L'hypothèse de Fontenelle : Arnulf est fils de Bodogisel

Une autre tradition, distincte des généalogies messines, se perpétue depuis le Moyen Âge. Le premier d'entre eux est un manuscrit, rédigé vers 840-855 à l'abbaye de Fontenelle qui dit que « Buotgisus, inluster vir, engendra Arnulf, homme très saint, évêque de la ville de Metz. Et le bienheureux Arnulf engendra Ansgisus, Ansgisus engendra Pippin, maire du palais. Pippin engendra le duc Karolus. Le duc Carolus engendra le roi Pippin. Et le roi Pippin engendra Karolus, roi très fameux et le premier roi à être empereur des Francs. L'empereur Karolus engendra l'empereur Hludovic »[10]. Par rapport aux deux Commemoratio messines, il donne un patronyme d'Arnulf différent et donne au fils d'Arnulf le nom correct d'Ansgisus, contre Anchise. C'est l'indice que l'origine des informations des généalogies de Fontenelle est distincte de celle des informations des généalogies messines. En effet, le fondateur de l'abbaye de Fontenelle, saint Wandrille, est un parent proche de saint Arnoulf, et l'abbaye disposait probablement de documents authentiques qui ont servi de base au manuscrit[21].

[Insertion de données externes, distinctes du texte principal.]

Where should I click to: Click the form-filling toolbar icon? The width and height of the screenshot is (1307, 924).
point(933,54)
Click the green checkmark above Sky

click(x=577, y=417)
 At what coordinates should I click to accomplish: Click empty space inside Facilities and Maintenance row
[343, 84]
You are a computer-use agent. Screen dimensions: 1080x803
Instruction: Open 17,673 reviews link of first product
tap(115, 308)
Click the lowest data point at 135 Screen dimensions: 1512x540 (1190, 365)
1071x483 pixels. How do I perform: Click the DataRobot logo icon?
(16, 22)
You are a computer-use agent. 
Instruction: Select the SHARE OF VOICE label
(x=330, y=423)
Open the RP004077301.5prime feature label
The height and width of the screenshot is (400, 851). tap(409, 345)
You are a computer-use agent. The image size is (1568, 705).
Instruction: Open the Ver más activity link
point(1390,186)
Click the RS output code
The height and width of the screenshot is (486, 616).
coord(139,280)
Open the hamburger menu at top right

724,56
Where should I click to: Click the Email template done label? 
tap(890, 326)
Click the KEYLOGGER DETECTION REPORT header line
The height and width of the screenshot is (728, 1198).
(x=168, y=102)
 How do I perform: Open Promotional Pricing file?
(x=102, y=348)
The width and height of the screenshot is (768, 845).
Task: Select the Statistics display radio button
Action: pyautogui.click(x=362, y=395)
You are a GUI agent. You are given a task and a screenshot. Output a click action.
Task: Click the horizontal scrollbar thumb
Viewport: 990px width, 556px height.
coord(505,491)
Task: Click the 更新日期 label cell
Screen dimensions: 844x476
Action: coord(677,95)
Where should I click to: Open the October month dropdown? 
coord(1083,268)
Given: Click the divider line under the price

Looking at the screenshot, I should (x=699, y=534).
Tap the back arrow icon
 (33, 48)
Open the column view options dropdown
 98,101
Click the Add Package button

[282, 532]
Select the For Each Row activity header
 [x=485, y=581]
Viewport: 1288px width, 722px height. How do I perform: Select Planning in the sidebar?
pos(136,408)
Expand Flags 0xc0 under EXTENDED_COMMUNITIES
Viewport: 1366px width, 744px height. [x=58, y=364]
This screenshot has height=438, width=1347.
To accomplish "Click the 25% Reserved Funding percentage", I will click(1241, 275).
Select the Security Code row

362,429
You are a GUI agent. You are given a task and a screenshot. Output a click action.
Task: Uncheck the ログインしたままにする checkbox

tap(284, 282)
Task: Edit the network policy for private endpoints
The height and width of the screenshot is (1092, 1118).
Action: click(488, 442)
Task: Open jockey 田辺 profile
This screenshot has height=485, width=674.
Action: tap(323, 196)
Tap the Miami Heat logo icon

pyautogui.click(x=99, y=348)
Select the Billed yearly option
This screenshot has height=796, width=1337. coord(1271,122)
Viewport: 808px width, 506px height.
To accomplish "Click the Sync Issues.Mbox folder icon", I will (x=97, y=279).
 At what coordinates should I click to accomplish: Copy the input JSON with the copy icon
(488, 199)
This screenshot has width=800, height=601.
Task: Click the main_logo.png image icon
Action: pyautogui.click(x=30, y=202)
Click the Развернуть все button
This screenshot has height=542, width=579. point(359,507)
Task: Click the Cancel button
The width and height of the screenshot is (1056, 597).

Un manuscrit anglo-saxon de la fin du XIe siècle ou du début du XIIe siècle affirme que « Anchise, partant de Troie, engendra Franco, qui donna son nom aux Francs. Ce Franco, princeps generis, engendra Gripho. Gripho engendra Baldgislus. Balgis engendra Lodupigus. Lodupigus engendra Alpgisus. Alpgils engendra Aodulf. Aodulf engendra Ansgisius. Ansghis engendra Pippin. Pippin engendra Karolus ». Une variante donne une version différente à partir de Gripho : « Gripho engendra Haldgislus. Haldgislus engendra Momulinus. Momulinus engendra Batgislus. Batgislus engendra Aodulf. Aodulf engendra Ansgisius […] »[12]. Cette version qui donne des informations en contradiction avec la thèse messine, qui était alors communément admise, ne risque pas de favoriser les buts d'un faussaire. Il faut donc voir dans ce manuscrit la transcription d'une tradition qui s'est transmise de manière distincte, mais malheureusement de manière imparfaite, car on peine à reconnaître certain noms Aodulf pour Arnulf, ou Lodupigus pour Louis ou Clovis[21].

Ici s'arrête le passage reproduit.